-------- Texte à lire

Si vous avez déjà écouté la populaire série Mad Men, vous vous souviendrez que tout le monde y fumait. Tout le monde. Partout. Cette superbe série nous permet de voyager dans le temps et de voir à quoi ressemblait l’industrie publicitaire aux États-Unis au début des années 60, où le tabac faisait partie intégrante de la vie quotidienne.

Aujourd’hui, fumer n’est plus la norme. Si vous êtes comme moi, vous vous êtes sûrement dit : « Pourquoi se tuent-ils ainsi à petit feu ? »

C’est au milieu des années 60 que le lien entre la cigarette et le cancer a été confirmé. Graduellement, les mentalités ont changé. Nous avons peu à peu réussi à modifier les perceptions, les lois et nos attitudes à l’égard du tabagisme. Les taxes sur le tabac sont apparues, les publicités ont été interdites, le tabagisme a été banni des milieux de travail et des lieux publics, puis les emballages ont été normalisés et couverts de mises en garde explicites, et les produits ont été dissimulés, dans les magasins. Nos gouvernements ont agi et provoqué des changements dans les habitudes de consommation des fumeurs.

Bien qu’il reste encore du travail à faire, des résultats remarquables ont été obtenus. Le pourcentage de fumeurs a chuté et, parallèlement, les coûts reliés au traitement des problèmes de santé causés par le tabac ont été réduits de moitié. Collectivement, nous avons dénormalisé le tabagisme, diminué son impact sur notre système de santé, et sauvé des vies.

Aujourd’hui, les maladies liées au régime alimentaire surpassent pratiquement celles liées au tabac comme première cause de mortalité au pays.

Nous faisons maintenant face à une nouvelle préoccupation : nos habitudes alimentaires, particulièrement celles de nos enfants. L’obésité infantile a d’ailleurs triplé depuis les années 80.

Les enfants pris pour cible

Plusieurs raisons expliquent ce problème. La consommation de boissons sucrées et d’aliments transformés à forte teneur en sucre, en gras saturés et en sel est devenue la norme pour nos enfants, tout comme l’était le tabagisme il y a plusieurs décennies, quand il était encouragé par de nombreuses publicités faisant la promotion de produits accessibles et abordables.

Nous en voyons les effets tous les jours dans les hôpitaux pour enfants. Il y a quelques années, lors de sa fête de départ à la retraite, une infirmière de notre clinique du diabète a mentionné qu’au milieu des années 70, tous les patients enfants avaient un diabète de type 1 (de cause génétique). Maintenant, ce n’est plus le cas. Un nombre croissant d’enfants ont plutôt un diabète de type 2 causé par leur alimentation, et auront possiblement des problèmes de santé. Pour la première fois, la nouvelle génération risque de ne pas vivre aussi longtemps que les parents.

----------------
-------- Données disponibles

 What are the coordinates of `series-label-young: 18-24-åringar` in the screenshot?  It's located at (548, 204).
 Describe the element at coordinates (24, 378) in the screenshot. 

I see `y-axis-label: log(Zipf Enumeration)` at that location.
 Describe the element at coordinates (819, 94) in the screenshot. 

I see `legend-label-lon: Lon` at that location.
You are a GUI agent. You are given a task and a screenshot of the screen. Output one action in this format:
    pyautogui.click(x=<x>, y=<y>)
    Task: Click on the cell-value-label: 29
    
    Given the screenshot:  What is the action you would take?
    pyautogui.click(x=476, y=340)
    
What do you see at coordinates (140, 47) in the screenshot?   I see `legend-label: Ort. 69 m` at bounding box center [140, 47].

----------------

▸ **Consigne de travail A**
Résumez en deux phrases le texte sur le tabagisme et l'alimentation des enfants.
▸ **Consigne de travail B**
Reprenez le texte sur le tabagisme et l'alimentation des enfants à la suite de sa dernière phrase.

▸ **Réponse finale A**
Depuis la confirmation, au milieu des années 60, du lien entre la cigarette et le cancer, les taxes, l'interdiction des publicités, le bannissement du tabac des lieux publics et les mises en garde ont fait chuter le pourcentage de fumeurs et réduit de moitié les coûts liés aux problèmes de santé causés par le tabac. Aujourd'hui, les maladies liées au régime alimentaire surpassent pratiquement celles liées au tabac, l'obésité infantile a triplé depuis les années 80 et un nombre croissant d'enfants ont un diabète de type 2 causé par leur alimentation.

▸ **Réponse finale B**
Nombreux sont ceux qui sont conscients du lien entre l’obésité et les maladies chroniques, telles que le diabète et les maladies cardiovasculaires. En mai, la Société canadienne du cancer a annoncé que le surpoids pourrait devenir la deuxième cause évitable de cancer, tout juste derrière les effets continus du tabagisme.

Que pouvons-nous faire pour régler ce grave problème ?

Plus de 90 % des aliments et boissons que les enfants voient à la télévision et en ligne ont une forte teneur en sucre, en sel et en gras saturés.

Nous devons arrêter ce bombardement de messages faisant la promotion en ligne ou ailleurs de ces produits auprès des enfants.

C’est pourquoi le gouvernement fédéral a pris la sage décision de restreindre les publicités d’aliments et de boissons ciblant les enfants, une solution mise en place au Québec il y a presque 40 ans.

Ce projet de loi S-228 a été proposé au Sénat il y a presque trois ans grâce à la sénatrice conservatrice Nancy Greene Raine, en réponse au rapport L’obésité au Canada. En septembre dernier, le projet de loi a été adopté par les députés élus, puis retourné au Sénat pour ce qui n’aurait dû être qu’une approbation de routine avant sa mise en application.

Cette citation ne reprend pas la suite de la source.